Burns can be extraordinarily painful and can cause permanent damage to almost any part of the body.There are four common types of burns suffered by construction workers.
If the skin comes in contact with an acid, base, oxidizer, or solvent, all of which are frequently found in building materials, a burn can happen. Burns do not have to be instant – constant exposure to a chemical may cause damage over a longer period of time.
Heavy machinery and pipes may contain hot steam. Exposure to this steam can result in burns which could require surgical correction and may leave permanent scars.
According OSHA, electrocutions are one of the leading causes of injuries and fatalities among construction workers. When a high voltage current travels through the body, burns can occur all over, not just where the skin make contact with the electrical source.
Construction sites are full of flammable materials and all it takes is a faulty wire or improper use of a tool to cause a fire.
In 2013, 1,380 amputations occurred on a construction site. 95% of the workers involved lost a fingertip or finger. Of the remaining 5%, the workers lost either a toe, foot, arm, or leg. Not only is the loss of a limb physically and emotionally painful, but the amputation can mean that the victim will no longer be able to work.

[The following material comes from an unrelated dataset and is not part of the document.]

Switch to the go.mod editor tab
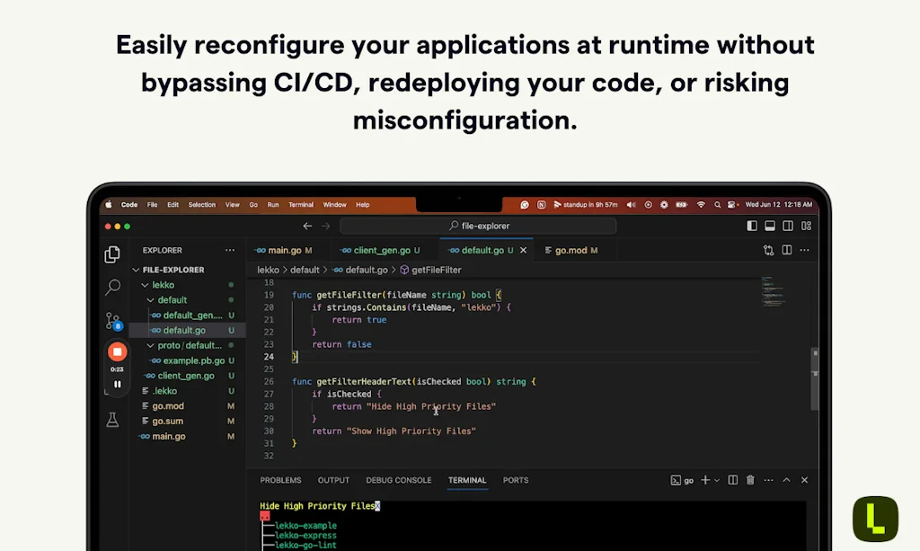This screenshot has height=551, width=920. [x=570, y=251]
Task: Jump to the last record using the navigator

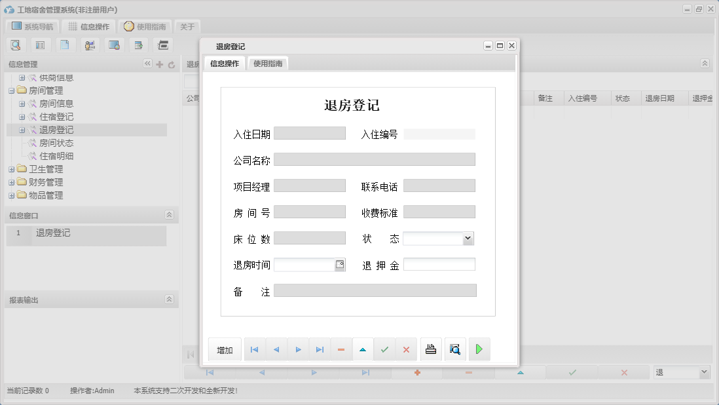Action: pos(320,349)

Shoulder and Rotator Cuff Injuries
The shoulder is constantly being used during a construction worker’s day to day activities. Lifting, carrying, and shifting materials are just part of the job. Constant overuse or a blow from a falling object could injure the shoulder, requiring months of physical therapy and the possible end of a career.
Methicillin-resistant Staphylococcus aureus (MRSA) is an infection that is caused by a type of bacteria that over time has become resistant to antibiotics. According to the CDC, nearly 80,000 people become ill due to a MRSA infection and 11,000 people die.
MRSA infections are spread from skin to skin contact or when a person comes in contact with a commonly shared item. Any compromised skin gives the infection an opening to enter into. On a construction site where employees frequently share tools and have cuts and abrasions on their hands, a MRSA outbreak can wreck havoc.
Nerve, Tendon, and Muscle Damage
Most nerve, tendon, or muscle injuries suffered by construction workers are caused by repetitive motions. Most employees don’t recognize the signs associated with nerve, tendon, and muscle damage in the early stages, so the injury turns into chronic pain which can be difficult to treat and manage.
Back / Spinal Injuries
Almost 25% of all construction site injuries involve the spine. Accidents including falls from ladders or scaffolding, being hit by a falling object, or not having access to the correct tools or machinery to lift a heavy object can all result in a back injury. This includes:
- ruptured discs
- pinched nerves
- fractured vertebrae
- spinal cord damage
Back pain can be debilitating and permanent. In severe cases, partial or total paralysis may occur.
Head Trauma / Brain Injuries
Traumatic brain injuries happen when a blow to the head causes an injury which results in disrupted brain function. Most injuries to the head on a construction site come from falling objects. While hardhats are required on all construction sites, the hat may not be enough to protect the brain from heavy falling objects.
Brain injuries can result in long-term disabilities including behavioral changes, motor impairment, cognitive impairment, speech loss, or coma. Often the victim is unable to return to work and requires continuous care by medical professionals and loved ones.